DETAILED DESCRIPTION
[0011] Storage devices can be configured in a manner that enables
improved performance and reliability. For example, storage devices
in the form of Redundant Arrays of Independent Disks (RAID) use two
or more storage drives in combination to attain fault tolerance and
performance. RAID storage arrays can be grouped into two types
including traditional and virtual RAID storage array types.
Traditional arrays are defined by a rigid mapping of address space
from a host computer to physical media. Accordingly, in a
traditional array, given the address at which the host computer
accesses a particular piece of data, the data can be physically
located on the actual storage drives that make up the RAID array.

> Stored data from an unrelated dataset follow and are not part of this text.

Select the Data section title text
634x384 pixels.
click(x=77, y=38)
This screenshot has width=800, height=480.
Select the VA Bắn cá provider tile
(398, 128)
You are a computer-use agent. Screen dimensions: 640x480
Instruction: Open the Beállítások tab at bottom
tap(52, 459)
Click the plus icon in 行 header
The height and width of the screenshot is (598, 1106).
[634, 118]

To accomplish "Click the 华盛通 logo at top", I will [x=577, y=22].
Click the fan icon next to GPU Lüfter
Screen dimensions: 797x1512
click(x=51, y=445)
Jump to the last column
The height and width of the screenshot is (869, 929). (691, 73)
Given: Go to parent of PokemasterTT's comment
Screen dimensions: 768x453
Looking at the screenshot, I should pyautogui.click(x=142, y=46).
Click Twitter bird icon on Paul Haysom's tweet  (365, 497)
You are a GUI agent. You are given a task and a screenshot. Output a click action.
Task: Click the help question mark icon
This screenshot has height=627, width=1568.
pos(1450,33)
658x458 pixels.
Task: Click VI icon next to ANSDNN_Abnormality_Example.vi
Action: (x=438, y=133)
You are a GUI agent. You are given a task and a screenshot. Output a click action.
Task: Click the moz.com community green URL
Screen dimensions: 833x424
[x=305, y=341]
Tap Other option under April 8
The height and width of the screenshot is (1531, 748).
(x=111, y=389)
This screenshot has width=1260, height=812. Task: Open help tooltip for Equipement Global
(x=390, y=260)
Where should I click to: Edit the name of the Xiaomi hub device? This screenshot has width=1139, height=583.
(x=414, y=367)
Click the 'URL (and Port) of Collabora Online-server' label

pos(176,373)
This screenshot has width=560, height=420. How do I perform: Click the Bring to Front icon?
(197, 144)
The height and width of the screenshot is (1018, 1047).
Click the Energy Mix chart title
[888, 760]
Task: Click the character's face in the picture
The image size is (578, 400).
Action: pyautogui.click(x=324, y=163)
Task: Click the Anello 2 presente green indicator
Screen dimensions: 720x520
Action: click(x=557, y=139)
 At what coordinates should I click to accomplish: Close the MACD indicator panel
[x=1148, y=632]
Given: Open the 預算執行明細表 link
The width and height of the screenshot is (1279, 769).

In a virtual array, at least one level of indirection, also called
virtualization, exists between the address that the host computer
uses to access a particular piece of data on that array and the
actual physical location of that data on the storage drives that
make up the RAID array. In the virtual array in which the specific
host address for the data piece is known, the actual physical
location of that data can be on any of the drives in the array. The
layer of indirection that exists in the virtual array is generated
by a mapping from host-based addresses to the physical location of
data on the storage drives.
[0012] Mappings enable virtual array functionality and can be used
to assist in a capability to make snapshot copies of stored data
volumes. A snapshot copy saves information enabling a point-in-time
copy of a selected data set. In a traditional array, a snapshot
copy is attained by suspending writes to the volume being copied,
preserving the volume state at the point-in-time, followed by
copying of every piece of data from the volume being copied to the
new address space that represents the point-in-time copy. Only
after every data piece from the original volume is copied are
writes to the volume being copied resumed. Depending on the
snapshot size, for example the amount of data copied, the process
can take an unacceptable amount of time.
[0013] With a virtual array, the snapshot process can be greatly
simplified. As a byproduct of virtualization, maps from the
original volume of addresses to the associated physical locations
already exist. Using the virtualization mappings, a point-in-time
copy can be created simply by copying the maps to the new address
space that represents the point-in-time copy. In a typical
implementation, both the original host address and the associated
snapshot copy address are mapped to the same physical locations on
the storage devices. Thus, a snapshot completes in the small amount
of time taken to copy the maps. The virtual arrays enable snapshot
functionality that proceeds much more quickly than the traditional
array operation of copying all data from one physical location to
another.
[0014] However, the virtual array snapshot technique does leave
unresolved the problem of subsequent data modification.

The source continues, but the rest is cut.